### What you are asked to do
Everything in the listing below needs to be retyped exactly.

### Available records
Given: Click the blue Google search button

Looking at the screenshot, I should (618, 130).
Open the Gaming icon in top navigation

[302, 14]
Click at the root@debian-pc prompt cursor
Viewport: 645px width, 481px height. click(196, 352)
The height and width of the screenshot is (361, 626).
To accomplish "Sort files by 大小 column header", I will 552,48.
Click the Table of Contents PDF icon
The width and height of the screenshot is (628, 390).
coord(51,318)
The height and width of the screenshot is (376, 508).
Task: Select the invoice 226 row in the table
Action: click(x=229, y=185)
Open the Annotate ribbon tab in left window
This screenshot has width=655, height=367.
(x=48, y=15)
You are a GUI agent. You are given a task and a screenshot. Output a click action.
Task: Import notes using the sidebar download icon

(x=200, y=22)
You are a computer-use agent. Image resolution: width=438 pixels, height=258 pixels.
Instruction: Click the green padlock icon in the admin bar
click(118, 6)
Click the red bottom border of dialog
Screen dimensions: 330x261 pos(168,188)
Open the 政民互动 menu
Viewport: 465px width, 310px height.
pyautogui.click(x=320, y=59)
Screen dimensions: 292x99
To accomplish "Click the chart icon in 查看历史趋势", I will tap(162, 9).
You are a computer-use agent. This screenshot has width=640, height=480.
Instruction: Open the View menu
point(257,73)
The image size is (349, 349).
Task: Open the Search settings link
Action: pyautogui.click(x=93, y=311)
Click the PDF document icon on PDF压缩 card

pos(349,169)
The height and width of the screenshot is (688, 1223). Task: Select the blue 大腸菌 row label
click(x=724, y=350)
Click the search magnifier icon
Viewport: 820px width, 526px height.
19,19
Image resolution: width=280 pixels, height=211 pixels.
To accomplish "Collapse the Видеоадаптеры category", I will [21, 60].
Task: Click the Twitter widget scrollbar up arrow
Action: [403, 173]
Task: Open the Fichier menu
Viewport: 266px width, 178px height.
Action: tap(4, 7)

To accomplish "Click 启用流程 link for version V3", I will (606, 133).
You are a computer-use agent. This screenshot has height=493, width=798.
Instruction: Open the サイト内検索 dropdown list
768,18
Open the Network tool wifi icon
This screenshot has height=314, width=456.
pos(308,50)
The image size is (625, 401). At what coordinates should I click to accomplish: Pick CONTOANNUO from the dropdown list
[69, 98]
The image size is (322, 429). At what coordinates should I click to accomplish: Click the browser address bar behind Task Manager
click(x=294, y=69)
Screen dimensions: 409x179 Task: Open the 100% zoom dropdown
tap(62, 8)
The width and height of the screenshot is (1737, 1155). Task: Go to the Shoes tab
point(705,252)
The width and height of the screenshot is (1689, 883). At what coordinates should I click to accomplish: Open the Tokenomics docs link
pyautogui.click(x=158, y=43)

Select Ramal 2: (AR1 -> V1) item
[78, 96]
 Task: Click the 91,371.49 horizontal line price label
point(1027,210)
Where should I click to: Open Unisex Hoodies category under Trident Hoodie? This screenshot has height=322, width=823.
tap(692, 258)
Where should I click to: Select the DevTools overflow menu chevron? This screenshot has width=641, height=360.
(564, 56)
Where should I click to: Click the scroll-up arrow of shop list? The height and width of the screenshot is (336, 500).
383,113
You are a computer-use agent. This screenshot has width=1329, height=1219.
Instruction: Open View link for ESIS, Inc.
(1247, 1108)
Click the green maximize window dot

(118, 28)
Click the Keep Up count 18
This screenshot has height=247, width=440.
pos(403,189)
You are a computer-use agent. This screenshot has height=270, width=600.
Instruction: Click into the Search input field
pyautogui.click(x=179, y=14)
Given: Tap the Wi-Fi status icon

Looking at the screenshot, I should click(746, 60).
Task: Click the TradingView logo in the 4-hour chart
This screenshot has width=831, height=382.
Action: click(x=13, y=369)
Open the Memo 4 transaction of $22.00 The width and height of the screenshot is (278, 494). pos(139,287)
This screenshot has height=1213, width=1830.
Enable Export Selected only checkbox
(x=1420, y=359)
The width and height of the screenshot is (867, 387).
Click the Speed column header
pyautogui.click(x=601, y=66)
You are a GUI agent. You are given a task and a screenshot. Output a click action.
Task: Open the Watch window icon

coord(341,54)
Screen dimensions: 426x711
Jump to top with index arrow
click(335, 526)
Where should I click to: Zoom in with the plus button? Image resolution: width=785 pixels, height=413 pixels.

### Expected answer
Given: Click the blue Google search button

Looking at the screenshot, I should (618, 130).
Open the Gaming icon in top navigation

[302, 14]
Click at the root@debian-pc prompt cursor
Viewport: 645px width, 481px height. click(196, 352)
The height and width of the screenshot is (361, 626).
To accomplish "Sort files by 大小 column header", I will 552,48.
Click the Table of Contents PDF icon
The width and height of the screenshot is (628, 390).
coord(51,318)
The height and width of the screenshot is (376, 508).
Task: Select the invoice 226 row in the table
Action: click(x=229, y=185)
Open the Annotate ribbon tab in left window
This screenshot has width=655, height=367.
(x=48, y=15)
You are a GUI agent. You are given a task and a screenshot. Output a click action.
Task: Import notes using the sidebar download icon

(x=200, y=22)
You are a computer-use agent. Image resolution: width=438 pixels, height=258 pixels.
Instruction: Click the green padlock icon in the admin bar
click(118, 6)
Click the red bottom border of dialog
Screen dimensions: 330x261 pos(168,188)
Open the 政民互动 menu
Viewport: 465px width, 310px height.
pyautogui.click(x=320, y=59)
Screen dimensions: 292x99
To accomplish "Click the chart icon in 查看历史趋势", I will tap(162, 9).
You are a computer-use agent. This screenshot has width=640, height=480.
Instruction: Open the View menu
point(257,73)
The image size is (349, 349).
Task: Open the Search settings link
Action: pyautogui.click(x=93, y=311)
Click the PDF document icon on PDF压缩 card

pos(349,169)
The height and width of the screenshot is (688, 1223). Task: Select the blue 大腸菌 row label
click(x=724, y=350)
Click the search magnifier icon
Viewport: 820px width, 526px height.
19,19
Image resolution: width=280 pixels, height=211 pixels.
To accomplish "Collapse the Видеоадаптеры category", I will [21, 60].
Task: Click the Twitter widget scrollbar up arrow
Action: [403, 173]
Task: Open the Fichier menu
Viewport: 266px width, 178px height.
Action: tap(4, 7)

To accomplish "Click 启用流程 link for version V3", I will (606, 133).
You are a computer-use agent. This screenshot has height=493, width=798.
Instruction: Open the サイト内検索 dropdown list
768,18
Open the Network tool wifi icon
This screenshot has height=314, width=456.
pos(308,50)
The image size is (625, 401). At what coordinates should I click to accomplish: Pick CONTOANNUO from the dropdown list
[69, 98]
The image size is (322, 429). At what coordinates should I click to accomplish: Click the browser address bar behind Task Manager
click(x=294, y=69)
Screen dimensions: 409x179 Task: Open the 100% zoom dropdown
tap(62, 8)
The width and height of the screenshot is (1737, 1155). Task: Go to the Shoes tab
point(705,252)
The width and height of the screenshot is (1689, 883). At what coordinates should I click to accomplish: Open the Tokenomics docs link
pyautogui.click(x=158, y=43)

Select Ramal 2: (AR1 -> V1) item
[78, 96]
 Task: Click the 91,371.49 horizontal line price label
point(1027,210)
Where should I click to: Open Unisex Hoodies category under Trident Hoodie? This screenshot has height=322, width=823.
tap(692, 258)
Where should I click to: Select the DevTools overflow menu chevron? This screenshot has width=641, height=360.
(564, 56)
Where should I click to: Click the scroll-up arrow of shop list? The height and width of the screenshot is (336, 500).
383,113
You are a computer-use agent. This screenshot has width=1329, height=1219.
Instruction: Open View link for ESIS, Inc.
(1247, 1108)
Click the green maximize window dot

(118, 28)
Click the Keep Up count 18
This screenshot has height=247, width=440.
pos(403,189)
You are a computer-use agent. This screenshot has height=270, width=600.
Instruction: Click into the Search input field
pyautogui.click(x=179, y=14)
Given: Tap the Wi-Fi status icon

Looking at the screenshot, I should click(746, 60).
Task: Click the TradingView logo in the 4-hour chart
This screenshot has width=831, height=382.
Action: click(x=13, y=369)
Open the Memo 4 transaction of $22.00 The width and height of the screenshot is (278, 494). pos(139,287)
This screenshot has height=1213, width=1830.
Enable Export Selected only checkbox
(x=1420, y=359)
The width and height of the screenshot is (867, 387).
Click the Speed column header
pyautogui.click(x=601, y=66)
You are a GUI agent. You are given a task and a screenshot. Output a click action.
Task: Open the Watch window icon

coord(341,54)
Screen dimensions: 426x711
Jump to top with index arrow
click(335, 526)
Where should I click to: Zoom in with the plus button? Image resolution: width=785 pixels, height=413 pixels.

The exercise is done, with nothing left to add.